◆ Work to complete
(a) Could you condense the paragraph in the April essay that begins "It may be a coincidence" into a shorter version that keeps its main facts?
(b) Will you repeat, word for word, the stretch of the April essay from "It may be a" through "born in April."?

◆ Provided passage
Why April really is the cruelest month

Tulips, daisies, lilacs, hosts of daffodils…and genocide: all proliferate in April. Suicide and depression rates are highest in April and perhaps it is no surprise that Genocide Awareness Month also falls now, the beginning of the fourth month of the year: a time of renewal, the end of decay, the possibility of hope, brighter skies — and the killing season. “April is the cruellest month,” as T.S. Eliot says in The Waste Land. And George Orwell began Nineteen Eighty Four with the chilling words, “It was a bright cold day in April.” A is for genocide.
It may be a coincidence, but April is a notoriously brutal time of year. The Armenian genocide, the Cambodian genocide and the genocide against the Tutsi in Rwanda all began in April. Saddam Hussein and Adolf Hitler were both born in April.
On 1st April 1933, the Nazis organised a one-day boycott against Jewish businesses in Germany. On 7th April 1933, the Law for the Restoration of the Professional Service excluded Jews and political opponents from university and government positions. The Germans invaded Norway on 9th April 1940. The Warsaw ghetto uprising began on 19th April 1943 and lasted 27 days. The Allies overran Germany in April 1945, and Hitler killed himself that month. The Nazi concentration camp Bergen-Belsen was liberated in April 1945, with footage that showed the world the horror of the Holocaust.

◆ Information supplied

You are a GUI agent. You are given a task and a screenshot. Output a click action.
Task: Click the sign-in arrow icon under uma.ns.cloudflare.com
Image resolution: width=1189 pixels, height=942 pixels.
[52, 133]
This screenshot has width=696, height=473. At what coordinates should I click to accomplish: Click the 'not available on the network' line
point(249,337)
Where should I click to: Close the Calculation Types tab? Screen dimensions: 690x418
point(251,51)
* * *
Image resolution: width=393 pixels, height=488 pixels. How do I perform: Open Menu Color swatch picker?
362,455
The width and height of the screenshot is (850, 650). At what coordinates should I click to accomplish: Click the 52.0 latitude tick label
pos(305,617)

◆ Responses to the exercise
(a) April is a notoriously brutal month, though perhaps by coincidence: the Armenian, Cambodian and Rwandan Tutsi genocides all began in April, and both Saddam Hussein and Adolf Hitler were born in April.

(b)
It may be a coincidence, but April is a notoriously brutal time of year. The Armenian genocide, the Cambodian genocide and the genocide against the Tutsi in Rwanda all began in April. Saddam Hussein and Adolf Hitler were both born in April.